(DATA PROVIDED Opens)
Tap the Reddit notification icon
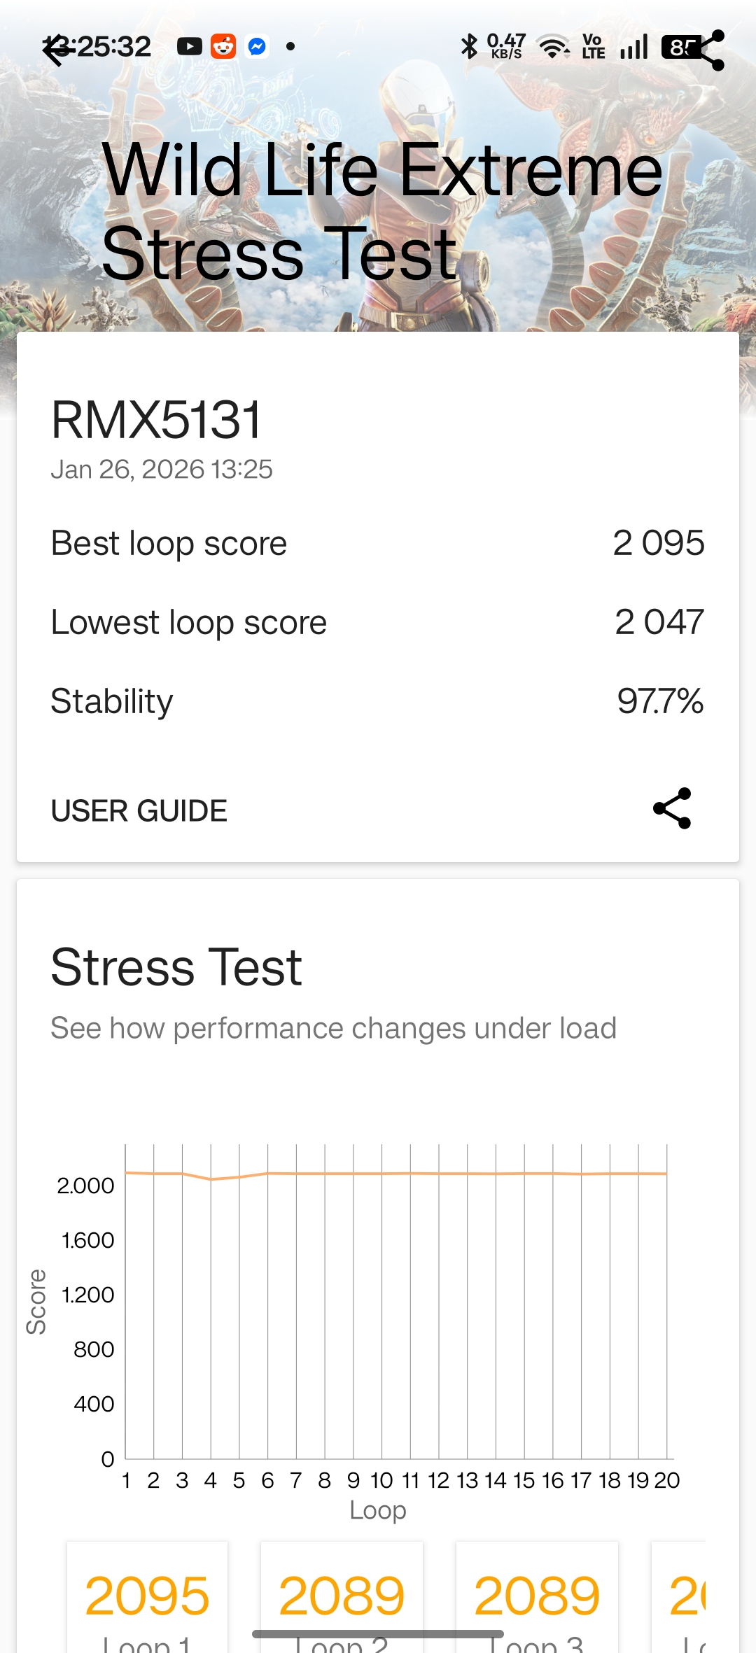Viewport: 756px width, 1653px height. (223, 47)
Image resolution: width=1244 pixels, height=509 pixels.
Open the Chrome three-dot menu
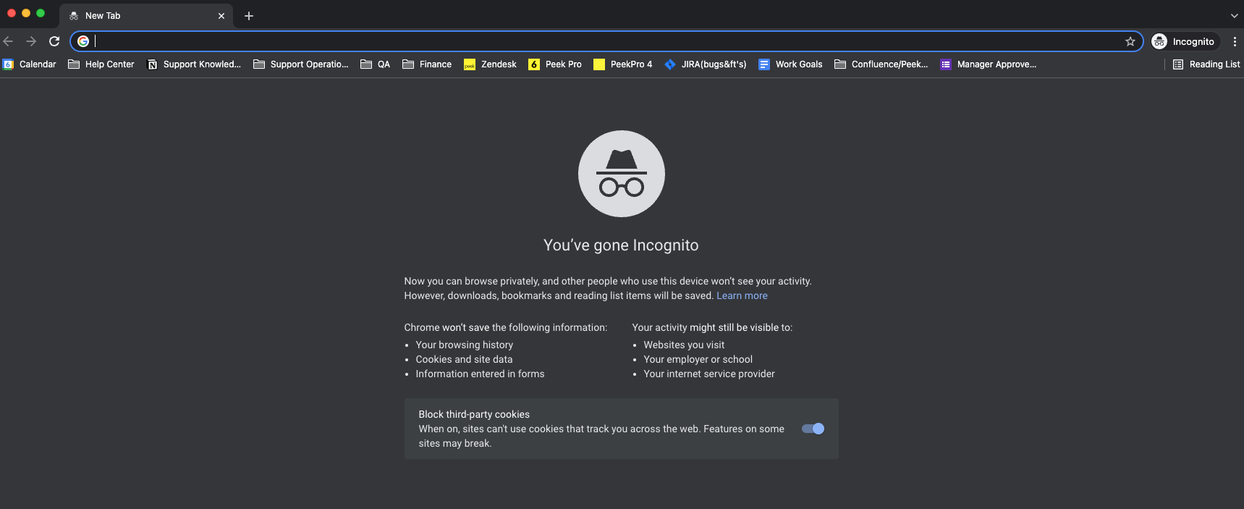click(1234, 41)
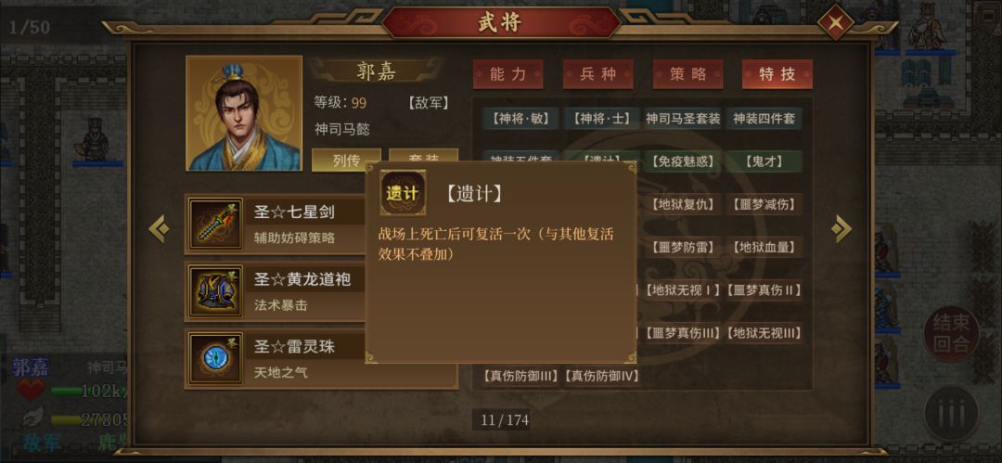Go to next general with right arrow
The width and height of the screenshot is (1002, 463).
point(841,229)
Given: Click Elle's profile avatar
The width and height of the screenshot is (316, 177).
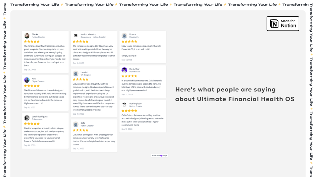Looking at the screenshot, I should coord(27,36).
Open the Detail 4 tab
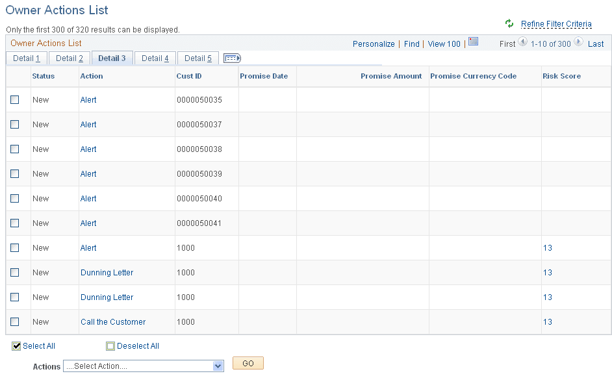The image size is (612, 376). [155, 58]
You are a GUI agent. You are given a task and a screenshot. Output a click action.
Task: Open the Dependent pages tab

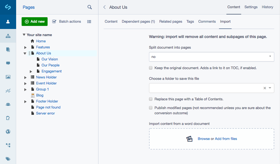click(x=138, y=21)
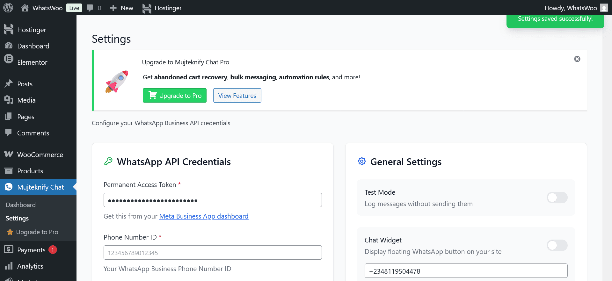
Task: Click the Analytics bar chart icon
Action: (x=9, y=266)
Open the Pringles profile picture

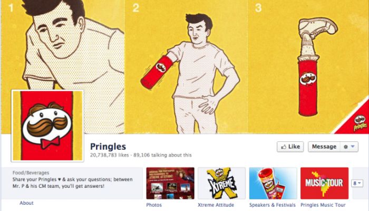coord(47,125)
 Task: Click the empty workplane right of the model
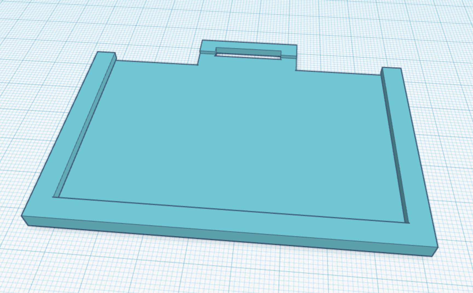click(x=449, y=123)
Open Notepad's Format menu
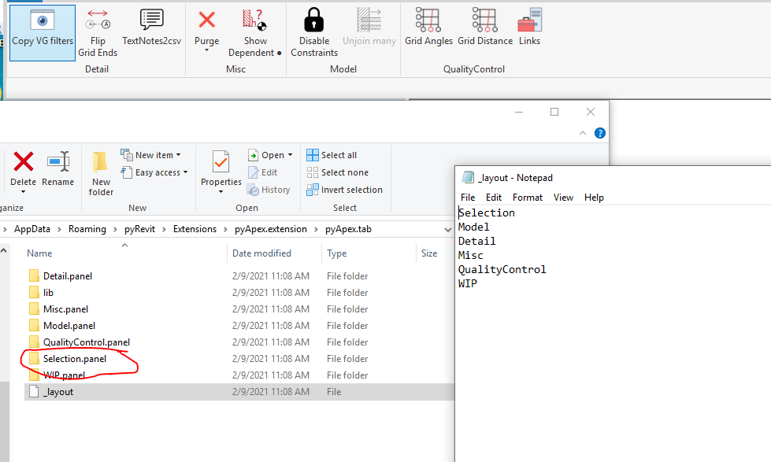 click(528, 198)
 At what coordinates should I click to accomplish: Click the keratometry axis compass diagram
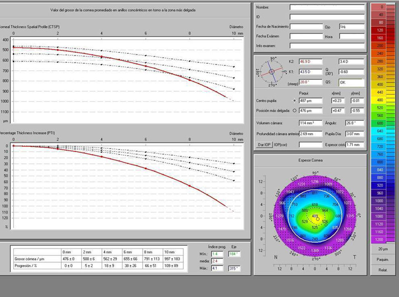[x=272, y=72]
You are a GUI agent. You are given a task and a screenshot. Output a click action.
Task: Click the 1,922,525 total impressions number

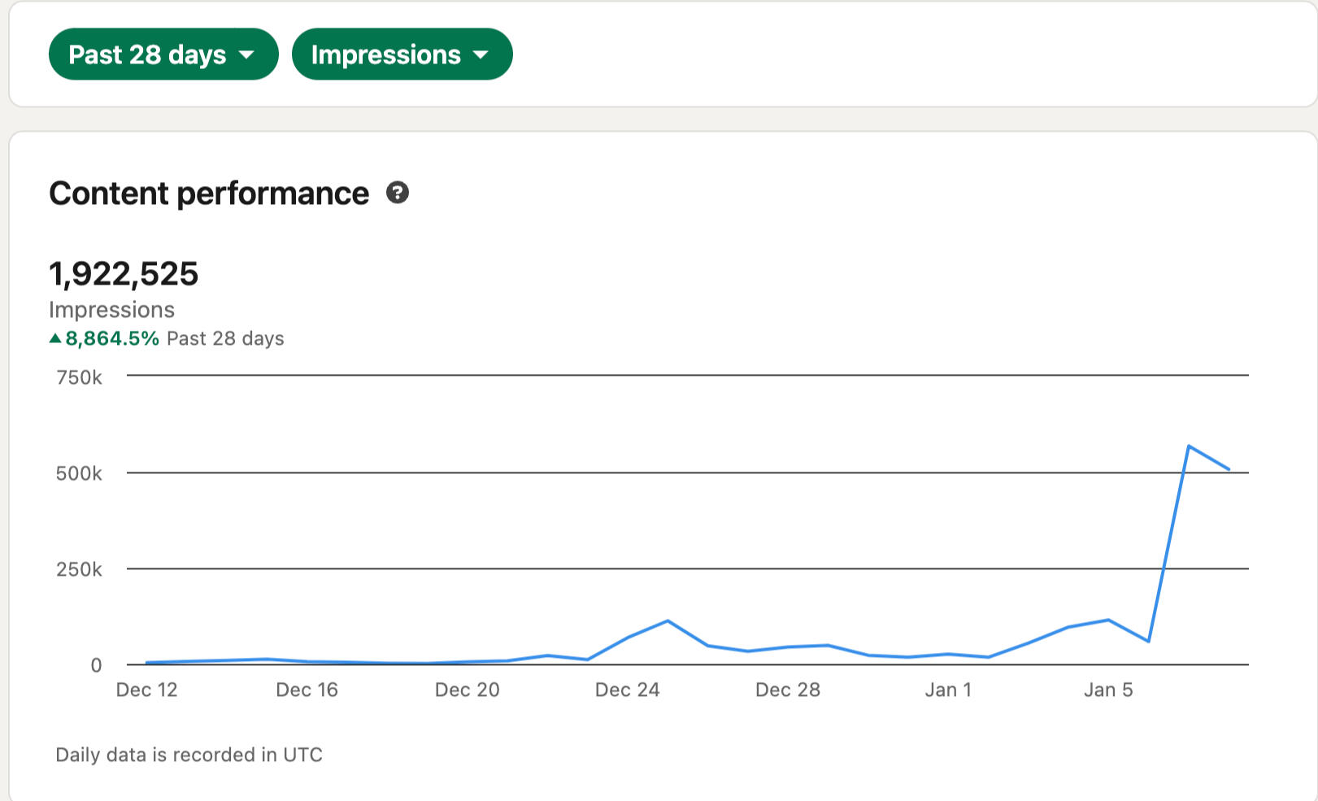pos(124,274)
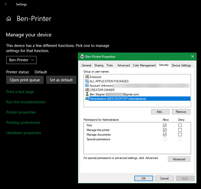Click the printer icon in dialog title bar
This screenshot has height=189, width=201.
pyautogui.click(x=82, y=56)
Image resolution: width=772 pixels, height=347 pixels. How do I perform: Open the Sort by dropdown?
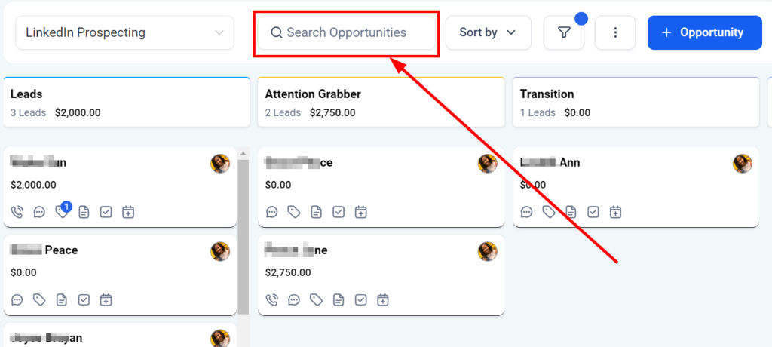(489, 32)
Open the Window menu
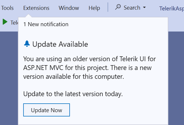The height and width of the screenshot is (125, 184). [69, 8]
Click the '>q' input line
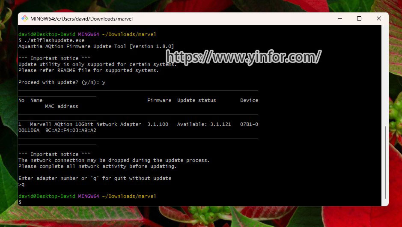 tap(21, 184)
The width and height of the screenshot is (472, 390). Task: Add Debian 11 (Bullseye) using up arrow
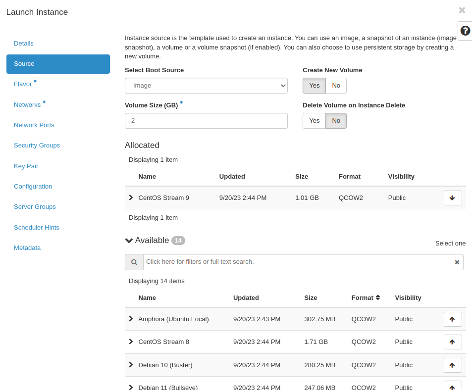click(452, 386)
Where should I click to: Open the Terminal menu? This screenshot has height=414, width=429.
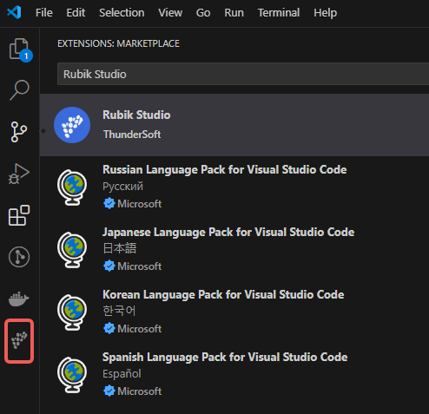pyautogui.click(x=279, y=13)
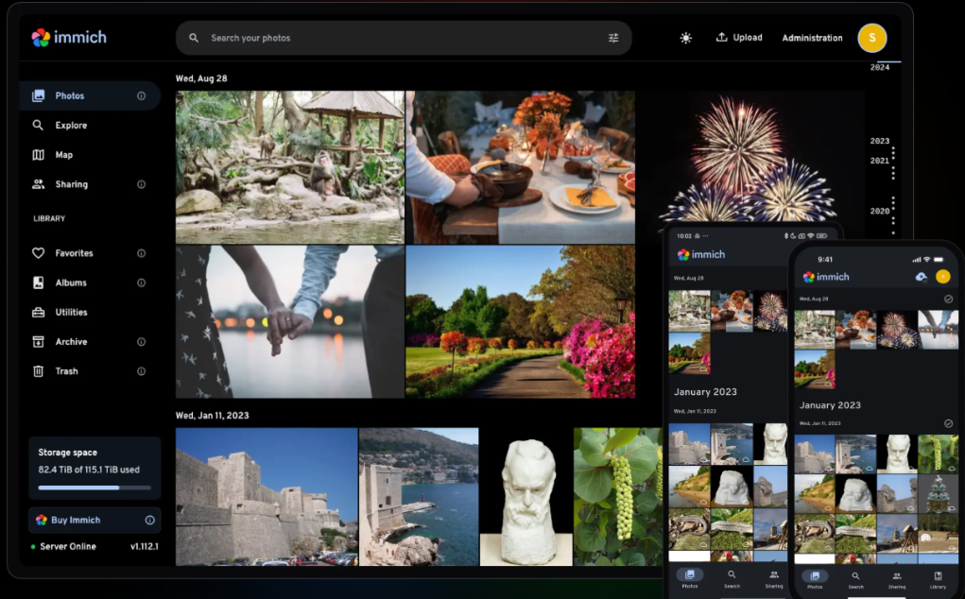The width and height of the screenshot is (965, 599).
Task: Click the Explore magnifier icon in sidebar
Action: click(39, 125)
(DATA PROVIDED Closes)
WHAT IS REQUIRED:
Leave out the pictures, and please output only the lines from the line that contains "The width and height of the screenshot is (472, 390)." through the end of the data, both ends included.

TASK SOLUTION:
The width and height of the screenshot is (472, 390). Task: Add Debian 11 (Bullseye) using up arrow
click(452, 386)
Where should I click to: Open the Terminal menu? This screenshot has height=414, width=429.
pyautogui.click(x=279, y=13)
The width and height of the screenshot is (965, 599).
Task: Click the Explore magnifier icon in sidebar
Action: click(39, 125)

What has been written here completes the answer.